T細胞活性化の過程はシグナル分子の時空間的挙動によって制御されています。Supported lipid bilayer (SLB) と蛍光顕微鏡を用い、T細胞受容体(TCR)や関連分子のダイナミクスを観察しています。
T細胞初期シグナリングの概要
T細胞は獲得免疫系で抗原認識を担う細胞であり、抗原提示細胞(antigen presenting cell; APC)が提示する外敵由来のペプチドを高選択的・高感度に認識することができます。TCRは数十残基からなるペプチドのわずか一残基の違いさえ認識し、最終的な応答の劇的な差につながります。このため、T細胞のシグナリングのメカニズム解明に興味が持たれています。
TCRのミクロクラスター形成
T細胞の高性能な抗原認識能を支える機構の一つとして考えられているのが、TCRが抗原を認識した際に形成するミクロクラスターです。クラスター形成によってTCRを不活性化する脱リン酸化酵素が物理的に排除され、TCRのリン酸化が促進される「サイズ排除モデル」などが提案されています。

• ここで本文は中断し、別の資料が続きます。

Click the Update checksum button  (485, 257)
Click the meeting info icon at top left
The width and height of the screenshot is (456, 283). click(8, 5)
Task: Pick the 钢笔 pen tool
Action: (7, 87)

Supported lipid bilayer (SLB)
脂質分子のベシクルを清浄なガラス基板上に接触させることで、平面状の脂質二重膜がガラス上に形成されます。これはSupported lipid bilayer (SLB)と呼ばれています。SLB内の脂質分子は2次元的に自由に拡散でき、また脂質分子の官能基を利用して選択的にタンパク質を付加することができるので、抗原提示細胞の細胞表面を代替する人工細胞膜として細胞間シグナリングの研究に利用しています。SLBは表面のタンパク質の構成・濃度を自由にコントロールできる、TIRFと呼ばれる高感度な蛍光顕微鏡の手法を利用できる、といった長所があります。
この分野の総説論文
- Kaushik Choudhuri, Michael L Dustin; "Signaling microdomains in T cells." FEBS Lett., 584, 4823-31 (2010).
- P Anton van der Merwe, Omer Dushek; "Mechanisms for T cell receptor triggering." Nat. Rev. Immunol., 11, 47-55 (2010).
- David R Fooksman, et al.; "Functional anatomy of T cell activation and synapse formation." Annu. Rev. Immunol., 28, 79-105 (2010).